Case number and/or case name
T.M. v W.R. - P.07.1193.F - Cass., 21 November 2007
Summary
According to Art. 2(7) Brussels IIbis, the term "parental responsibility" shall mean all rights and duties relating to the person or the property of a child which are given to a natural or legal person by judgment, by operation of law or by an agreement having legal effect. The term shall include rights of custody and rights of access.
It follows from Art. 1(1) and (2) Brussels IIbis that the fact that a specific issue of parental responsibility is part of public law in the Member State concerned does not preempt the application of the Regulation. Thus, the Regulation applies to legal aid for youth instituted by the “décret du 20 mars 1995 du Conseil de la Communauté germanophone” (“Decree of 20 March 1995 of the Council of the German-speaking Community”) when the measure taken is to entrust is the youth to one of his parents.

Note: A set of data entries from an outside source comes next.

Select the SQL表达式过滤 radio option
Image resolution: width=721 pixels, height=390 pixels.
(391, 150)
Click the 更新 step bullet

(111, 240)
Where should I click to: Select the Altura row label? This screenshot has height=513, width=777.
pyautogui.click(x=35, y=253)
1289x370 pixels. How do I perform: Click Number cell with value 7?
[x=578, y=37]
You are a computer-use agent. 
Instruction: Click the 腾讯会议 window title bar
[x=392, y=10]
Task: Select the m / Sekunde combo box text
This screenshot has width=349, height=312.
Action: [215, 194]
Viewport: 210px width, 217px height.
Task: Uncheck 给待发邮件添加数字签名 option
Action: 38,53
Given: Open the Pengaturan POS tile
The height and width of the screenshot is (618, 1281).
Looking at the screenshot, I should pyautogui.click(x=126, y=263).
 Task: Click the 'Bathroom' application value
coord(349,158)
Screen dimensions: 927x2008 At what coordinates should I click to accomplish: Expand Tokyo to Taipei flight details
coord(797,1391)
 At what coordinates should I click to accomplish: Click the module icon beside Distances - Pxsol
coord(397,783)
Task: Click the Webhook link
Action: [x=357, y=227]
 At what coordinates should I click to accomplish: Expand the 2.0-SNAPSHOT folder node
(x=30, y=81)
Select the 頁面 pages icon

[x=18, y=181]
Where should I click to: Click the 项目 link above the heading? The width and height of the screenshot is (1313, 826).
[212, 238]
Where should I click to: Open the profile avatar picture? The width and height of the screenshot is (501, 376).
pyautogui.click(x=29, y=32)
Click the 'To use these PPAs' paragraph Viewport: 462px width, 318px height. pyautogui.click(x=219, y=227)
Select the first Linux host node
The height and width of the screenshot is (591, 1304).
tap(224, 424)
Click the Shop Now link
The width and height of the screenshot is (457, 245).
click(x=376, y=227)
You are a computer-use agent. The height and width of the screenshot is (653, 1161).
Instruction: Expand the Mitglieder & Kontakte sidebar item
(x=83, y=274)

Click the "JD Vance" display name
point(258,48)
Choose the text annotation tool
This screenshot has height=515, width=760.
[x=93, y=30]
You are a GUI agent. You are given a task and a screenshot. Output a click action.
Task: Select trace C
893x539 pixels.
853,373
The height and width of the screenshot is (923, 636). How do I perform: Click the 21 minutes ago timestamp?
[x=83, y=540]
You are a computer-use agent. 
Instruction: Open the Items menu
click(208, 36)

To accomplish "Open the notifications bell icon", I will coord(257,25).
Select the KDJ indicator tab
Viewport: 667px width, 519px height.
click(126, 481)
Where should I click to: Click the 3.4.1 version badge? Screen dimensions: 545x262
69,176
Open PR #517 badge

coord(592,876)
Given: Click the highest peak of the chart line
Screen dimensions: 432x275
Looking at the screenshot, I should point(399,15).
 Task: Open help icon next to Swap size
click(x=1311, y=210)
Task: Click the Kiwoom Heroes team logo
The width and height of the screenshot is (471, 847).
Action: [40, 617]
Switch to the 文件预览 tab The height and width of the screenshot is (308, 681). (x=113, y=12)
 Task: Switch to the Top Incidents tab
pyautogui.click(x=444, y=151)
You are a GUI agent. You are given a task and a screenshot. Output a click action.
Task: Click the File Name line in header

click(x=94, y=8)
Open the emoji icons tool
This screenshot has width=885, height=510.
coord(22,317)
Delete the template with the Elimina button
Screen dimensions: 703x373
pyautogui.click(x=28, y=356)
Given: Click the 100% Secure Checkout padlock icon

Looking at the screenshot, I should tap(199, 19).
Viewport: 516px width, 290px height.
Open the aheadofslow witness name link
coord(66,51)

Under the Brussels IIbis Regulation jurisdiction is based on the habitual residence of the child. Art. 9(1) Brussels IIbis provides that where a child moves lawfully from one Member State to another and acquires a new habitual residence there, the courts of the Member State of the child's former habitual residence shall, by way of exception to Article 8, retain jurisdiction during a three-month period following the move for the purpose of modifying a judgment on access rights issued in that Member State before the child moved, where the holder of access rights pursuant to the judgment on access rights continues to have his or her habitual residence in the Member State of the child's former habitual residence.
When a court is seised, it retains its jurisdiction even if the child acquires a habitual residence in another Member State during the proceedings. By way of exception, the courts of a Member State having jurisdiction as to the substance of the matter may, if they consider that a court of another Member State, with which the child has a particular connection, would be better placed to hear the case, and where this is in the best interests of the child, request a court of another Member State to assume jurisdiction, in accordance with the conditions of Art. 15 Brussels IIbis.
The change of habitual residence of the child does not cause an automatic transfer of jurisdiction.
The first judge of the Youth Court of Eupen had been seised by the public prosecutor on 9 March 2005. On 20 December 2006, the Youth Court had entrusted the exclusive custody of the child with the father for a period of two years. During a new decision in the same case of 23 May 2007, the Youth Court found that the child had been habitually resident with the defendant (the father) in Germany for over three months and referred the case to the Familiengericht of the Amtsgericht of Königswinter.
The Court of Appeal of Liège, erroneously, confirmed that decisions. The court could not decline jurisdiction on the basis that the child was now habitually resident in Germany. The court should have applied Art. 15 Brussels IIbis.
Therefore, the Court of Cassation rescinds the decision of the Court of Appeal.
SHORT CRITIQUE
The Belgian Supreme Court correctly spells out the mechanism of art. 15 of the Brussels IIbis Regulation.